July saw China’s top steel makers go head-to-head with their Australian iron ore suppliers over price and procurement.
Australian mining giant Rio Tinto secured a record 96.5% year-on-year increase in iron ore contract prices after negotiations with Chinese steel firms, while Brazilian miner Vale followed suit with hikes of between 65% and 71%.
This left BHP Billiton, the world’s third-largest miner, to reach a pricing arrangement. BHP one-upped Rio and Vale, saying it wanted more than a 96.5% increase, as prices did not provide an adequate freight premium.

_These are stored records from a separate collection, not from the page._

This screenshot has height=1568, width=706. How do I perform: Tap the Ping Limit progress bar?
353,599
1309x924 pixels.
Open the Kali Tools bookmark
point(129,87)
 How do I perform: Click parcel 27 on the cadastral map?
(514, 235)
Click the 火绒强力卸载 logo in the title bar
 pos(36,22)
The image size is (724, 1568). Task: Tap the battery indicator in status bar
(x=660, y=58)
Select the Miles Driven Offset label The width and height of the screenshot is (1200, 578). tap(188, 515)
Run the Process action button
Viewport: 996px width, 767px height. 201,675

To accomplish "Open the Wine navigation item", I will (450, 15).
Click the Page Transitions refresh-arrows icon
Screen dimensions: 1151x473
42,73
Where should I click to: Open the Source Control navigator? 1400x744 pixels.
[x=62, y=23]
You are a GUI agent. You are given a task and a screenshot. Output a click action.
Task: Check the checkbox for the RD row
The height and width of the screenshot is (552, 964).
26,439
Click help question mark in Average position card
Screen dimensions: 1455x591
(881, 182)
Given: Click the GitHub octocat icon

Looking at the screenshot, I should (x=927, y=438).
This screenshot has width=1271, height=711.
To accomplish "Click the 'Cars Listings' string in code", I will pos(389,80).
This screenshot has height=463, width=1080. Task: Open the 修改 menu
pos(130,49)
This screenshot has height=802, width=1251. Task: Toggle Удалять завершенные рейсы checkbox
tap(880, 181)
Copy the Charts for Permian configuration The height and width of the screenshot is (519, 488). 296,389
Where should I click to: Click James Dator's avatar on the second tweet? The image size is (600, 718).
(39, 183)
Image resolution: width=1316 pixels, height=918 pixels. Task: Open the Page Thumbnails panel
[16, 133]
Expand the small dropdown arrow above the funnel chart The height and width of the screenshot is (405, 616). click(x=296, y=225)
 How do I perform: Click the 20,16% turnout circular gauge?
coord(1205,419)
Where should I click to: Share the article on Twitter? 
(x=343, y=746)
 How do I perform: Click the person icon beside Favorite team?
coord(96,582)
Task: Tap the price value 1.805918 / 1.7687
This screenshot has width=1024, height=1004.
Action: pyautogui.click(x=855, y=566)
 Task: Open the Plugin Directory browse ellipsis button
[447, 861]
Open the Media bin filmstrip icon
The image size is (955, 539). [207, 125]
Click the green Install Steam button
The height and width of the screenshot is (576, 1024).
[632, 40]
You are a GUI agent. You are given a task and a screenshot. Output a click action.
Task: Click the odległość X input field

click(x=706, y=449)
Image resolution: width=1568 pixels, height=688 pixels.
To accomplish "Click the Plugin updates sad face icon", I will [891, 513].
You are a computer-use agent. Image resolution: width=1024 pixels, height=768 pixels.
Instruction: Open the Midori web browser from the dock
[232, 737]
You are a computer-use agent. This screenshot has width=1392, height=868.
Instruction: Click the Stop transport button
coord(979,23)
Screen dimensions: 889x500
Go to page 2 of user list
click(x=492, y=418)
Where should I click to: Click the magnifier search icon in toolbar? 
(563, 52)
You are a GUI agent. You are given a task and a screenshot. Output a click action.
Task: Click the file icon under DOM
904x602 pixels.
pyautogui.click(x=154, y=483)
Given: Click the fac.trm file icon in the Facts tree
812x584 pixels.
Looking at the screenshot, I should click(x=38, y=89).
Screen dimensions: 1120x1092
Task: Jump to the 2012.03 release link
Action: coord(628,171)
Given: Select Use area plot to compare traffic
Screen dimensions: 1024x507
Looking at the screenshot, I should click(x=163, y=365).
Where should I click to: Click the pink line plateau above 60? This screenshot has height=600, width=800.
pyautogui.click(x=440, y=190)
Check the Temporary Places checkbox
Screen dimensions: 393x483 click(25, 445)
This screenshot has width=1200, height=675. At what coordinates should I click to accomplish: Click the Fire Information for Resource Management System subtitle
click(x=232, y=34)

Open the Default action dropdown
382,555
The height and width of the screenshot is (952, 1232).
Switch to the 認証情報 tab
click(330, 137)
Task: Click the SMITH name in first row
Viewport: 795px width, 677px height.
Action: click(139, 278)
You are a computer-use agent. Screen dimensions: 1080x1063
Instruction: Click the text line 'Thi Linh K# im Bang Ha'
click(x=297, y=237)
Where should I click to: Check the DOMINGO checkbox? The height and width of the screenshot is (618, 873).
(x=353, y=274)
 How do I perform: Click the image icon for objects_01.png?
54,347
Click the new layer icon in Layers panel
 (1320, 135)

BHP rubbed salt on the wound when it then proposed ditching annual pricing agreements altogether in favor of a pricing index. The China Iron and Steel Association fired back, calling the suggested scheme an “improper and unfair” way to set ore prices.
Brief murmurs of a Chinese boycott of BHP iron ore were summarily quashed 10 days later when Baosteel, the country’s second-largest steel maker, acquiesced to a 97% price increase – under an annual contract set-up that will start from April 1.
Other Chinese steel makers sought to take matters into their own hands.
Beijing-based Shougang’s US$4.3 million bid for 19.9% of Property Resources failed to receive regulatory approval in Australia, meeting a similar fate as its April bid for a stake in Mount Gibson.
Sinosteel had better luck. After thwarting Perth-based Midwest Corp’s proposed merger with local rival Murchison Metals, Sinosteel proceeded to buy shares from four Midwest directors to cross the 50% threshold and gain a controlling stake in the miner.
It is the first successful hostile bid by a Chinese company abroad, and it will allow Sinosteel to accelerate mining and transportation development and ship iron ore to China by itself. Who needs a middleman?